One Sunday morning years ago, I had a startling realization just before I got up to preach. I remembered that, earlier that week, I had gone to a restaurant in our small town, had eaten my meal, and only then had realized that I didn't have any money. The owner, who knew me well, had told me to bring back the money when I had time. I had left the restaurant and promptly forgotten all about it...until now. During the worship service. Just minutes before I was to preach a sermon on....wait for it...integrity. (Quick aside--Assuming it was the Holy Spirit who reminded me of my slip in integrity, couldn't He have done it at a more convenient time? Who says God doesn't have a sense of humor?)
In the sermon, I confessed my sin to my church members. I asked them to hold me accountable; as soon as church was over, I needed to head to that restaurant and pay my debt. And I did just that. Then I heard an unusual sound: applause. I turned around and found that at least a dozen of my church members had gone to that same restaurant and had seen me finally buy back my integrity.

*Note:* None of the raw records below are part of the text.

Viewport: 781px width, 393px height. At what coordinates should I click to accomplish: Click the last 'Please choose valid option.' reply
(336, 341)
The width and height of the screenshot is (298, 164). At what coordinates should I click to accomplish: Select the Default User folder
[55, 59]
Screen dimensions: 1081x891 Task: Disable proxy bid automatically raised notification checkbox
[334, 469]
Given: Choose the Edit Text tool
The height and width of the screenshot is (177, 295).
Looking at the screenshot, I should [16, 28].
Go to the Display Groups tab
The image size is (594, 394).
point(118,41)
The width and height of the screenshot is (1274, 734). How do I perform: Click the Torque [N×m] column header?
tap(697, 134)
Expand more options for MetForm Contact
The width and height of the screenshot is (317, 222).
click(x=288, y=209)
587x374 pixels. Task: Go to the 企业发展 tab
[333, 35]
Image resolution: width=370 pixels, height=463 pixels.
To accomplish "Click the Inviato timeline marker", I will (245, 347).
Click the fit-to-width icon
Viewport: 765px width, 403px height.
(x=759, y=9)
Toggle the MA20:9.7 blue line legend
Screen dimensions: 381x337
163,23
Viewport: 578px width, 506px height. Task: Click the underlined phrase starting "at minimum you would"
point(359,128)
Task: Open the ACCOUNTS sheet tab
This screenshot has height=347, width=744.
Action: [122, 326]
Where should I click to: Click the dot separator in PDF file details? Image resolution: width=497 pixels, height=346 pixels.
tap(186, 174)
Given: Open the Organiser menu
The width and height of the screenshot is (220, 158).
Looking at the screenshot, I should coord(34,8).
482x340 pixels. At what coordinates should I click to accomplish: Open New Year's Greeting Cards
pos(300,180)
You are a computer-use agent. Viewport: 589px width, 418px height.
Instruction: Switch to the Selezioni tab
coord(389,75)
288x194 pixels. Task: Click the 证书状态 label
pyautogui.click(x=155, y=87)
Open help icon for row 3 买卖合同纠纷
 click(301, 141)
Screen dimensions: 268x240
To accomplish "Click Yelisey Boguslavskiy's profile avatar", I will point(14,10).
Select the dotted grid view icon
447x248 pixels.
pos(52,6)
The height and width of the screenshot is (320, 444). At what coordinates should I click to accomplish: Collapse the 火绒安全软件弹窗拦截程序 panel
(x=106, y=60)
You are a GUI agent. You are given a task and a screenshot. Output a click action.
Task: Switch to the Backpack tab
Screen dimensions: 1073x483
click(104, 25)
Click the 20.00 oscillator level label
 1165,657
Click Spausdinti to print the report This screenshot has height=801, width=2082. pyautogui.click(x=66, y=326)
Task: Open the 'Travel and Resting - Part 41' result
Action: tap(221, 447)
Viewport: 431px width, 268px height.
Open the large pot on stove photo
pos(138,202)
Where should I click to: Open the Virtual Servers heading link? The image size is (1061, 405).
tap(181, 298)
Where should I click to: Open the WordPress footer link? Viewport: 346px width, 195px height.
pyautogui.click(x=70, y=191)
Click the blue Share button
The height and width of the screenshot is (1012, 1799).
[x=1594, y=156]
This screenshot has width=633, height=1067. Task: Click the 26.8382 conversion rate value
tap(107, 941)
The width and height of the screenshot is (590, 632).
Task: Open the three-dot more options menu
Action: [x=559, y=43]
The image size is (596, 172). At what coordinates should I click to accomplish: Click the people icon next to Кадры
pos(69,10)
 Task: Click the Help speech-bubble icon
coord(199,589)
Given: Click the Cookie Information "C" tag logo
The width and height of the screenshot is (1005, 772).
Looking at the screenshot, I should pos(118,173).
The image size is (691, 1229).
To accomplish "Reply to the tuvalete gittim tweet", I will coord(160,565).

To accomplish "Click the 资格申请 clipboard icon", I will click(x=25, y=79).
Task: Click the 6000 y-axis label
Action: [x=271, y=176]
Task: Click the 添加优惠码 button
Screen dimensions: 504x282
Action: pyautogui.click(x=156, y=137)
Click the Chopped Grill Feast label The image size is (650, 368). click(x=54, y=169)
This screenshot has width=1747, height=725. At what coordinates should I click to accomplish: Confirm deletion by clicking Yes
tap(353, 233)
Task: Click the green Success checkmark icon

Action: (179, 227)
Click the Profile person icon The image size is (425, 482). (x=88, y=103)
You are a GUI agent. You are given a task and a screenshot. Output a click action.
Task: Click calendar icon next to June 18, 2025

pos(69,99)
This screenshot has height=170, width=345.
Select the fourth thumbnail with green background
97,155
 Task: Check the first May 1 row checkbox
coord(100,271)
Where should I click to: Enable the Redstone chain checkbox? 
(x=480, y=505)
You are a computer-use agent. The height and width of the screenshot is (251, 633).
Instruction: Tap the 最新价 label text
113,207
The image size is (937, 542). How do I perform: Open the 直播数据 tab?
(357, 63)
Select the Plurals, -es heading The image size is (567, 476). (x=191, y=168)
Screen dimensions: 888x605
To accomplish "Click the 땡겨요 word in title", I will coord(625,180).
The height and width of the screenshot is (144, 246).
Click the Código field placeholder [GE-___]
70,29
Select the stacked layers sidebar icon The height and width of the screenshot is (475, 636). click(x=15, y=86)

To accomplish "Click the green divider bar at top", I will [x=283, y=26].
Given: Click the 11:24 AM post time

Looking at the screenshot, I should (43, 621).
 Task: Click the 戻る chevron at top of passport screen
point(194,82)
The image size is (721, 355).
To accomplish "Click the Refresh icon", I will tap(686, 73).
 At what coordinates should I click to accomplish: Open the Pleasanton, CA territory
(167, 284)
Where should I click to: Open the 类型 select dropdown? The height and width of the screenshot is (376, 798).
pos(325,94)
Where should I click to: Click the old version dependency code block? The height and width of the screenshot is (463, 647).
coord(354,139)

Someone has said that if life is like juggling, then our integrity is a ball made of glass...once we drop it, it's awfully hard to put back together. Matthew 5:33-37 is often seen very legalistically, as applying only to the taking of vows. But I believe Jesus was calling for His people to be outstanding in their integrity...so much so, people believe us without asking for proof. This Sunday, we'll explore what that kind of "radical honesty" looks like.